UK patients living with rare diseases are not being offered many of the life-changing medicines being developed, mainly due to poor reimbursement criteria and weaker commercial opportunities.
A survey, published by the Association of the British Pharmaceutical Industry (ABPI) and the Bioindustry Association (BIA) on Rare Disease Day (28 February), found that most pharmaceutical companies developing medicines for rare diseases do not expect their treatments to reach UK patients.

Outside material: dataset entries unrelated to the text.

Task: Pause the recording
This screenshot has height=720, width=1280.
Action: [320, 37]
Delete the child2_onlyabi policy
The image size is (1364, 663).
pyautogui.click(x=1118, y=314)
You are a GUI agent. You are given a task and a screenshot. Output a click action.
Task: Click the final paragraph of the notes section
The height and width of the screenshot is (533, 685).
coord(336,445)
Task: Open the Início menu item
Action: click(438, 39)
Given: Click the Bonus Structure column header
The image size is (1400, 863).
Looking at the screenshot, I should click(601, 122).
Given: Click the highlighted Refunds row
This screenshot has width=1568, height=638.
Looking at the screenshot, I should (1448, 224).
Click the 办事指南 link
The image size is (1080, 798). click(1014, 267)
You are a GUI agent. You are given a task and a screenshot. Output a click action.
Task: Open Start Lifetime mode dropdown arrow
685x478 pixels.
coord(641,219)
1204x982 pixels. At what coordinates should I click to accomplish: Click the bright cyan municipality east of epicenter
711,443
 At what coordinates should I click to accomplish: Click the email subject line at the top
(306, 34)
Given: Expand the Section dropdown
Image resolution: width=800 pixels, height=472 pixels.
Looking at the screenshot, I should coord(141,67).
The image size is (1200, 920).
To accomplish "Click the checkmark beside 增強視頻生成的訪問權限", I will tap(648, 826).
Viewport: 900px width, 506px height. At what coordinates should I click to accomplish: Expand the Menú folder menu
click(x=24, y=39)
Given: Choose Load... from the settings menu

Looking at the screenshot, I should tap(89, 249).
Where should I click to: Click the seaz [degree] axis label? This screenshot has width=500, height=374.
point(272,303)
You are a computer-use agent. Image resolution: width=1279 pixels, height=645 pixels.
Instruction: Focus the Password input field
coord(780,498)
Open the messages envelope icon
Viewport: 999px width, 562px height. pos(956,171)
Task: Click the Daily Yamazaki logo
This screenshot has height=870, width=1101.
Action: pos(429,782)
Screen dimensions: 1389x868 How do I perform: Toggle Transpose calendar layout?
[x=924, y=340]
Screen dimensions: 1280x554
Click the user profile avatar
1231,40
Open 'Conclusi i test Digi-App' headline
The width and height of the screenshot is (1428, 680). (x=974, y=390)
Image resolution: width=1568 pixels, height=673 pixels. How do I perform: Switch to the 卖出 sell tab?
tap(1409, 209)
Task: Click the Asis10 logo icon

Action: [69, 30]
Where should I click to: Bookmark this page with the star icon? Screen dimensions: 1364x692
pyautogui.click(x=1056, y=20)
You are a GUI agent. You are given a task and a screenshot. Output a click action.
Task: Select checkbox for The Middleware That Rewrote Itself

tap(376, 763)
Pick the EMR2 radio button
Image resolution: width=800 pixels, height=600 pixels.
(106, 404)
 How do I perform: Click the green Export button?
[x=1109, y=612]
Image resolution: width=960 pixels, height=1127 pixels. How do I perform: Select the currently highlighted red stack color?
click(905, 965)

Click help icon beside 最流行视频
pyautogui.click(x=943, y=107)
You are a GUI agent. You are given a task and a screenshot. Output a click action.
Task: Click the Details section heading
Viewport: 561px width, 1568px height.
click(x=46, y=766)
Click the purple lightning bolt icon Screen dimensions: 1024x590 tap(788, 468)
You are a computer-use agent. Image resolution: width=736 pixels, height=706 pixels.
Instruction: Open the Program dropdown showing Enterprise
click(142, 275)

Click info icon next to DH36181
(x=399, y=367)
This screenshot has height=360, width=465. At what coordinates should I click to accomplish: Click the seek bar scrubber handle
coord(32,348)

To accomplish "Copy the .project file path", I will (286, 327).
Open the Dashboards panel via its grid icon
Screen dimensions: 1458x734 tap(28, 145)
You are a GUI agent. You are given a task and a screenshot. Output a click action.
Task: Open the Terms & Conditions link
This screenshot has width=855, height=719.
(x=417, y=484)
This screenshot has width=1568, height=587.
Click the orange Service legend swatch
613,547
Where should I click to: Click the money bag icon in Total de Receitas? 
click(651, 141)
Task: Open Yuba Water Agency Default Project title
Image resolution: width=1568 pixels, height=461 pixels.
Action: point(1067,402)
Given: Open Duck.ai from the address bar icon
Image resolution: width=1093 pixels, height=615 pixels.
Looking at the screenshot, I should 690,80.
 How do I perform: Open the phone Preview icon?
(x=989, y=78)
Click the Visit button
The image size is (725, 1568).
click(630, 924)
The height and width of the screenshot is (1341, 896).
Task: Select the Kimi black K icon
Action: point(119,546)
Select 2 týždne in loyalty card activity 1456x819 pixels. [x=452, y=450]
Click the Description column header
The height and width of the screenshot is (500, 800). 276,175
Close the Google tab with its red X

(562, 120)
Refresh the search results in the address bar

Companies were asked last year to consider their pipeline rare disease assets with global launches within five years and assess how many would make it to the UK – a region where 3.5 million people live with a rare disease. From the 18 respondents in the survey, 11 companies said that less than 75% of their pipeline is expected to launch in the UK over the next five years.
The number of rare disease drugs in a company’s pipeline varies and may not always be publicly reported. Sarepta Therapeutics, a company specialising in rare diseases, has disclosed it has four candidates in the clinic with more at the discovery and preclinical stage. However, it is harder to ascertain the number of candidates in a big pharma company as not all programmes are publicly disclosed.
According to ABPI, pharmaceutical companies’ low confidence in a UK launch stems from financial considerations. First, there is a low likelihood of a positive reimbursement decision from the National Institute for Health and Care Excellence (NICE). Treatments for rare diseases are generally more expensive than non-rare disease counterparts due to the small target patient population. Research has shown that orphan products for rare diseases are disadvantaged by NICE’s current appraisal model for new technologies.
There is also the UK’s “increasingly unfavourable commercial environment”, as per ABPI, that puts off pharmaceutical companies. Rebate rates for medicines, the percentage of sales that drug developers are required to pay back to the NHS if sales exceed a pre-set target, are currently at 22.9%. The average between 2014 and 2022 was around 6.8%, with ABPI saying that rates are now “rocketing and unpredictable”.
ABPI survey results indicate the knock-on effect – 16 out of 64 rare disease medicines approved for license in the UK were not submitted to NICE for evaluation.
The result is that whilst there are more than 7,000 recognised rare conditions, only one out of 20 diseases has an approved NHS treatment or medicine.
Call to arms
The ABPI called for a greater ambition to make it easier to develop and launch medicines in the UK by making the region “a more attractive place”.
The UK Government’s Rare Disease Action Plan 2024 highlighted the ongoing progress to advance the region’s rare disease capabilities, including a £14m investment into research platforms over the next five years.
The document also details a framework comprising national priorities to raise awareness and care, increase diagnosis, and improve access to treatment and drugs. Initiatives by the government, however, have been far and few between, with researchers calling for better inclusion of rare disease strategies in public health strategies.
Although welcoming the latest action plan, ABPI chief executive Dr Richard Torbett said: “Unless we address the UK’s historic and ongoing disinvestment in medicines, we will continue to see NHS patients with rare conditions missing out on the latest innovations.
“This means fixing the current skyrocketing repayment rates under the Voluntary Scheme for branded medicines and making sure that the way NICE evaluates medicines for rare diseases does not prevent companies from bringing them to the UK.”